Prijsverhogingen van 10 tot soms 15% per jaar waren vanaf 2020 de norm. Claas voerde voor 2023 nog een prijsverhoging van 12% door. Vergeleken met januari 2021 is bij AVR de prijs van een rijenfrees met 29% gestegen en die van een zelfrijdende rooier bijna 23%. Dit zijn slechts voorbeelden om een orde van grootte aan te geven – alle fabrikanten hadden hier mee te maken. Desondanks bleef de verkoop goed overeind.
Over de hele linie zijn de afgelopen jaren recordomzetten genoteerd. Door een prijsverhoging wordt de omzet in geld uitgedrukt vanzelf hoger. Echter, ook in aantallen is er in vrijwel alle takken van de landbouwmechanisatie meer verkocht.
Omzet is nog geen winst
Maar omzet is nog geen winst. Voor familiebedrijven, die niet verplicht zijn hun cijfers naar buiten te brengen, zijn winst en omzet moeilijk te bepalen. Beursgenoteerde spelers zijn echter verplicht hun cijfers bekend te maken. Die laten zien dat de prijsverhogingen en levertijden van de afgelopen jaren de grote drie (Agco, CNH Industrial en John Deere) geen windeieren hebben gelegd.

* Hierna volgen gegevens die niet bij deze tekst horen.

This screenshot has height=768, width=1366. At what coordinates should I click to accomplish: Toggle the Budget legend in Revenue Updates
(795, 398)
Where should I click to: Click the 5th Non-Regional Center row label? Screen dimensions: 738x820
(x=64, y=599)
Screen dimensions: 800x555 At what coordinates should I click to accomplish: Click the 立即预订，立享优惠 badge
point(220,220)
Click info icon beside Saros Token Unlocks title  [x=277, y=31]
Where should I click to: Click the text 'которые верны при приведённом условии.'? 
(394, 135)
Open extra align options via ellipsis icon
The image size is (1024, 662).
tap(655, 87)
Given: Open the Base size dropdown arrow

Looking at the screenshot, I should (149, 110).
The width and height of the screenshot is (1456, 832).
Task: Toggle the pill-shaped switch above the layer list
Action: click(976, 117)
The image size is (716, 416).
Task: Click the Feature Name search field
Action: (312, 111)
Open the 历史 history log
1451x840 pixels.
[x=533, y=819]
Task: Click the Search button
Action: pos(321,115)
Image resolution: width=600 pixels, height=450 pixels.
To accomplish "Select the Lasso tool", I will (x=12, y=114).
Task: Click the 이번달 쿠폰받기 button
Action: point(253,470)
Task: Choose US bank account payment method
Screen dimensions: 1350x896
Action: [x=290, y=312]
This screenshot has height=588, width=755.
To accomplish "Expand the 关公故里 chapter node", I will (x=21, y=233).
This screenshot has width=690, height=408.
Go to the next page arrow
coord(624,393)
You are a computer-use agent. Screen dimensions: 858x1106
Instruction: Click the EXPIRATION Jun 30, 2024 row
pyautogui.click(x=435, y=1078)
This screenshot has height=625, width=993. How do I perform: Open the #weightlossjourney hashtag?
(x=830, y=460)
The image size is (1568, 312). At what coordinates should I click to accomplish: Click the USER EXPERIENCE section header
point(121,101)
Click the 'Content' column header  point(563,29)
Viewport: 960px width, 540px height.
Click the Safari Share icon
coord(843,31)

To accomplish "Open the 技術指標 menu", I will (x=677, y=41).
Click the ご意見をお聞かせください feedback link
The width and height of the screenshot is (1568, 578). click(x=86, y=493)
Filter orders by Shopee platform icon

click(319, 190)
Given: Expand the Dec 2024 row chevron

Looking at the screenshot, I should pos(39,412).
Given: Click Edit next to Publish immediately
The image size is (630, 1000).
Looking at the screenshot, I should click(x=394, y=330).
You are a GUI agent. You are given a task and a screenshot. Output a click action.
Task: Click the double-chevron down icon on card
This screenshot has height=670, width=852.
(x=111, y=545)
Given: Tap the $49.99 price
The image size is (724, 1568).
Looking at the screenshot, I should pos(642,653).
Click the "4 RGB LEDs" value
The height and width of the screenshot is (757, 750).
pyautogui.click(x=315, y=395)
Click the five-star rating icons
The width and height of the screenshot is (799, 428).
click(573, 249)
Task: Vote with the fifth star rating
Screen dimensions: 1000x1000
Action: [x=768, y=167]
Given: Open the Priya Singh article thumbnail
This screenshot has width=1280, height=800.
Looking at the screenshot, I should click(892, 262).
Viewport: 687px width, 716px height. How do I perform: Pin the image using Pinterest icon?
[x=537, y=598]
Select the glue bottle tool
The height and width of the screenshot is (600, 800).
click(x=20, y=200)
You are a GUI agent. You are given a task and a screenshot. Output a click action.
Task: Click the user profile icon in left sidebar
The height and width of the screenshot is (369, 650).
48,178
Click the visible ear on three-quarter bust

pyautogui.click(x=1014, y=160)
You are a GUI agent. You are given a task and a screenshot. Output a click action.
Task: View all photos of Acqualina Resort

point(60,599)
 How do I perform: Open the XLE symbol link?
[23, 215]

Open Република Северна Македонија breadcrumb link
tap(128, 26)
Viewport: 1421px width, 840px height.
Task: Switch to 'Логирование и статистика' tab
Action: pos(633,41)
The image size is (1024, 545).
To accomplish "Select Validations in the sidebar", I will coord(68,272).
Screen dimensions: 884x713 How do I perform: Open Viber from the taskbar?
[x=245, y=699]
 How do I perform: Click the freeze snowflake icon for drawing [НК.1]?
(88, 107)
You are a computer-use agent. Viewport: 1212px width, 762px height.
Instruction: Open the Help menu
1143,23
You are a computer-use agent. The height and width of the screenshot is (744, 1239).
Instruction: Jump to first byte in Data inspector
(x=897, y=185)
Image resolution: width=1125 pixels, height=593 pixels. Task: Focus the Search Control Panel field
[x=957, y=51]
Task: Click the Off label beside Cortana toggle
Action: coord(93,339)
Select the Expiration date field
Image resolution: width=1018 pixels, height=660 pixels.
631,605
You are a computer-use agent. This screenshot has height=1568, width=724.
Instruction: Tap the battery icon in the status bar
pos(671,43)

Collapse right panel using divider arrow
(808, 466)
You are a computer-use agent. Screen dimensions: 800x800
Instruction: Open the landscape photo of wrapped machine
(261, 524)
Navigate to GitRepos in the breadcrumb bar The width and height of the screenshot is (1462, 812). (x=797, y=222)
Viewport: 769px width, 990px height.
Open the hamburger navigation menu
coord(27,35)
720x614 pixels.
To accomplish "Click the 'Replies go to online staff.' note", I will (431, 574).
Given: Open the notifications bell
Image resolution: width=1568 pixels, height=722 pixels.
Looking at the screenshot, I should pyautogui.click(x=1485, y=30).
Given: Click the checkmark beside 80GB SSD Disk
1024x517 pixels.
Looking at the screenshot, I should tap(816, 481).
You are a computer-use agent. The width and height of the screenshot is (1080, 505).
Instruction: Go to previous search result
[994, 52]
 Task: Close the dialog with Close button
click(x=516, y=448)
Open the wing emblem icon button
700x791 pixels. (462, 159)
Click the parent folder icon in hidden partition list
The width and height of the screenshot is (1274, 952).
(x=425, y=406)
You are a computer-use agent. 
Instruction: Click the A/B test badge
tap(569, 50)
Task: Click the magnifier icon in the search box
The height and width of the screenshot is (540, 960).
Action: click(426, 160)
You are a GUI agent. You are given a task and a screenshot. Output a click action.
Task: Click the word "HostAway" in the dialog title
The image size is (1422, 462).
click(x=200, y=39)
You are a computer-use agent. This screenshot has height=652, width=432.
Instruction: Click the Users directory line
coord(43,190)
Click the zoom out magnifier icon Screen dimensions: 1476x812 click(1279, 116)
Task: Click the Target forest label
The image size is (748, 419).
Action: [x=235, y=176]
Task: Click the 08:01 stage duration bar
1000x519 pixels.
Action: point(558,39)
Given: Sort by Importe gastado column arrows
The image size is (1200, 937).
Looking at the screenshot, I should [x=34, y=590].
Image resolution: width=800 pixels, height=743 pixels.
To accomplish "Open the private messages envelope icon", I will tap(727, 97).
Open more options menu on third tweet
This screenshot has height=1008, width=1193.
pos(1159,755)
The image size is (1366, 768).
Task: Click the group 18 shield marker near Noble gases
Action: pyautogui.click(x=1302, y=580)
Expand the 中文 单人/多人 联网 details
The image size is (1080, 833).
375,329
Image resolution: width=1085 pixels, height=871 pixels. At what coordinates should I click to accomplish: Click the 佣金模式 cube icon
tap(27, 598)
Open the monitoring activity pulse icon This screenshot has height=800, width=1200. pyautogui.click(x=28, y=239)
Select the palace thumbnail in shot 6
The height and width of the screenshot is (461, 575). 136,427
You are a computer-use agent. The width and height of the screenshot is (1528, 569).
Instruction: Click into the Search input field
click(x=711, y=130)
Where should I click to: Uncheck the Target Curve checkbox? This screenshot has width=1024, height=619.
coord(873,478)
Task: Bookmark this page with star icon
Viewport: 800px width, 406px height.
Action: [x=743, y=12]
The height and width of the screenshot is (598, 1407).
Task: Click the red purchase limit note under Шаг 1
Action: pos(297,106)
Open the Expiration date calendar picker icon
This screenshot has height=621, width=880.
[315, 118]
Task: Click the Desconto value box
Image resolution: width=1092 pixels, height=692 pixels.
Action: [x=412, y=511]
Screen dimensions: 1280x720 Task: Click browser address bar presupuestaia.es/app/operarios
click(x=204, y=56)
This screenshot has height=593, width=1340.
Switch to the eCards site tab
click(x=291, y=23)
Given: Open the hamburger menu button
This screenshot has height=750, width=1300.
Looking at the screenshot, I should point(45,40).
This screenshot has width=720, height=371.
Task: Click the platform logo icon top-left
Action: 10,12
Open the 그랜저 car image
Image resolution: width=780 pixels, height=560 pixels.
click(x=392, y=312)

In 2020 werd eenieder overvallen door plotselinge veranderingen in de markt. Dat ging ook wel ten koste van de winst. Maar die jaren van winstpercentages tussen 1 en maximaal 3% van de omzet, of in sommige jaren zelfs verlies, maakten de afgelopen drie jaar plaats voor minimaal dubbele of zelfs driedubbele winstpercentages. Tezamen met een recordomzet.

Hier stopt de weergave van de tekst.